Louise Labé

Madeleine LAZARD

Paris, Fayard, janvier 2004, 20 euros


 » Le plus grand plaisir après amour, c’est d’en parler  » s’il faut en croire Louise Labé. Elle en a parlé mieux que personne. La plus grande poétesse française est aussi la plus mystérieuse. Sa vie, énigmatique à bien des égards, est étroitement associée au milieu lettré de Lyon, où s’épanouit, autour de Maurice Scève, la première floraison poétique de la Renaissance française. Comment cette fille et femme d’artisan a-t-elle pu accéder aux salons en vogue, conquérir la renommée littéraire et mériter l’hommage public des poètes les plus éminents ? Il y fallut sans doute la rencontre exceptionnelle d’un temps, d’un lieu et d’un être. La personnalité que laissent deviner ses couvres y fut sûrement pour beaucoup. Femme de caractère autant que de passion, esprit équilibré et lucide autant que hardi, elle a gardé sa séduction au long des siècles. A la fois admirée et suspecte au XVIe siècle, un peu oubliée à l’époque classique, image de l’éternel féminin au XIXe, elle a suscité au XXe bien des rêveries. Cette biographie précise et passionnante restitue le portrait authentique d’une figure qu’on voudrait connaître encore davantage.

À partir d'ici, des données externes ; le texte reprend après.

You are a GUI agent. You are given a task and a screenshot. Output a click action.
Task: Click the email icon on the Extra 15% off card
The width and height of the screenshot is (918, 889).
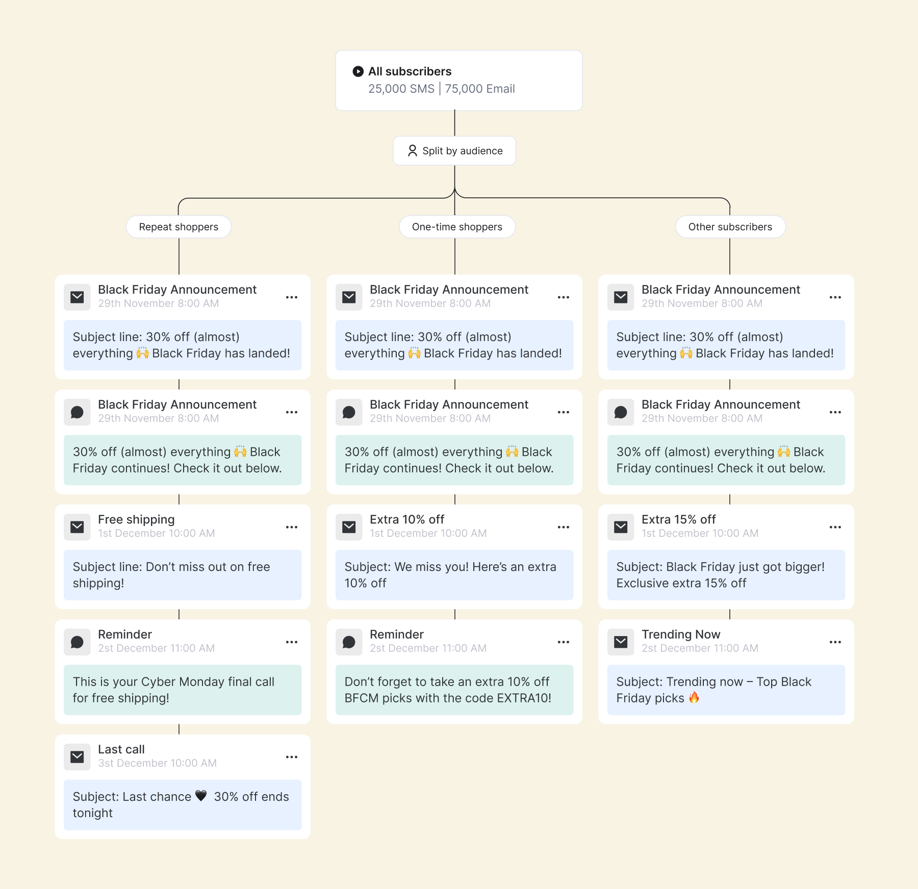click(x=621, y=527)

Madeleine Lazard, professeure émérite à la Sorbonne nouvelle, présidente honoraire de la Société d’étude du XVIe siècle et de la Société internationale des amis de Montaigne, est l’auteur chez Fayard des biographies de Brantôme, Agrippa d’Aubigné (prix Bodin de l’Académie des inscriptions et belles lettres), de Montaigne et des Avenues de Fémynie (prix Marianne 2002).